Both LA and Detroit have benefited from adding CES-like convention and conference features, at least during the media/trade days preceding the public days. LA called those days Connected Car Expo and then AutoMobility LA, while Detroit calls it AutoMobiliD. Detroit sees this as holding CES at bay. Some Detroit media ran stories suggesting NAIAS has beaten back the “challenge” of the CES auto exhibits, keynotes, and car introductions. If the number of new-car intros is a barometer, Detroit 2018 was soft: There are two Detroit show press days for intros, Monday and Tuesday. This year, the next-to-last new-car intro took place at 1:30 pm Monday; the last was a Jeep unveiled Tuesday as the 8 a.m. media breakfast.
Detroit’s New Pickups Have the Features Everyone Wants
A pickup truck may not be the first choice of people who use on-street parking or have small garages, or who think they’re gas hogs (undercut when the 30 mpg versions arrive this year). But the design teams listen well to pickup focus groups, who say they want things like bigger dashboard buttons and more storage.
Consider the Chevrolet Silverado: It uses big, rubbery knobs on the dashboard, there are plenty of cupholders and USB jacks, there’s storage under the back seat and inside the seat back, and there’s even weather-sealed storage available in the truck bed. (Ram has that, too.) The Ford Ranger will have waterproof storage under the rear seats; if this isn’t quite high tech, it’s a place where your tech gear won’t get damaged by water.
It will be interesting to see how much Ford can grow the midsize-pickup market now that the Ranger is back (a year from now) after eight years away. The midsize market topped out at 1.3 million 30 years ago, in 1987, and hasn’t been above 500,000 in the past decade.
Car, SUV and Truck of the Year: Honda, Volvo, Lincoln
Detroit is also the site of the unveiling of the 2018 North American Car and Truck of the Year (NACTOY) awards. Not surprisingly, the Honda Accord was named Car of the Year. It was our choice, too, as wfoojjaec Car of the Year, given Honda’s improvements in technology, ride and handling, creature comforts, and in fixing Display Audio by bringing back the buttons and knobs.

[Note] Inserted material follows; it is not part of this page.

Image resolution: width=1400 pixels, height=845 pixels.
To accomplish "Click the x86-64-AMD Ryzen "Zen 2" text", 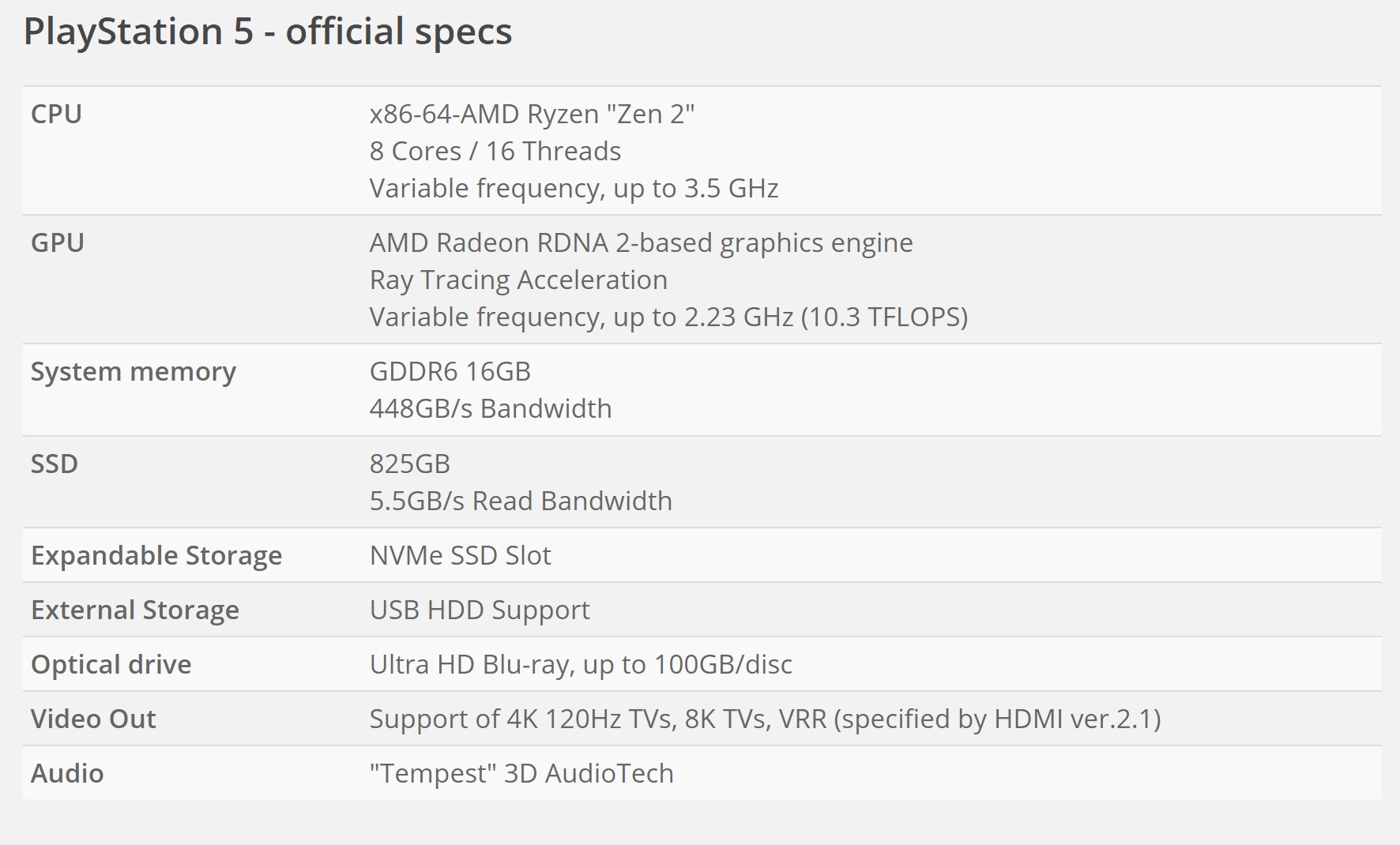I will (532, 115).
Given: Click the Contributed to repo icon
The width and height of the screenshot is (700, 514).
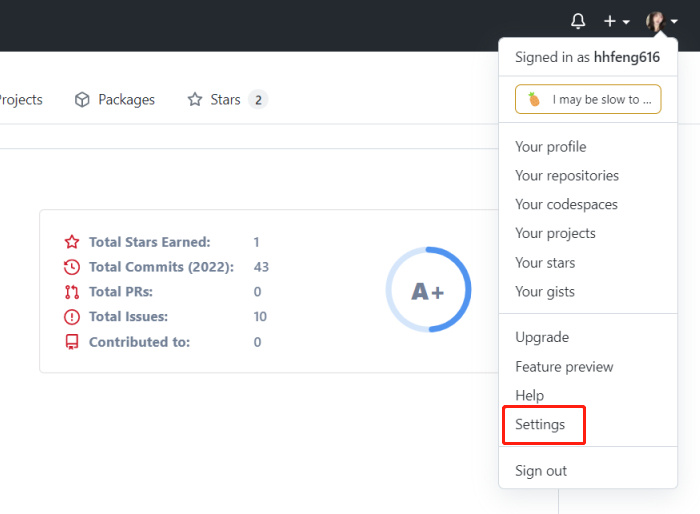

Enthusiast-oriented Motor Trend did pick the Alfa Romeo Giulia as its COTY, and the Giulia is a good choice if you’re looking for a car that’s a blast to drive on country roads and places where the enthusiastic exhaust sounds won’t annoy the neighbors or the car’s occupants. Think of the Giulia as a passionate summer romance, the Accord as a long-term relationship.
The Volvo XC60 was the crossover of the year, beating out the Honda Odyssey, the best-ever minivan, and the Alfa Romeo Stelvio. Both Volvo and Honda would have been worthy winners.
The truck of the year was the Lincoln Navigator, beating out the off-road-capable Colorado ZR2 (our choice as the best truck), and Navigator’s cousin, the Ford Expedition. With both the Silverado and Ram new this year, the 2019 competition will likely be a lot stiffer.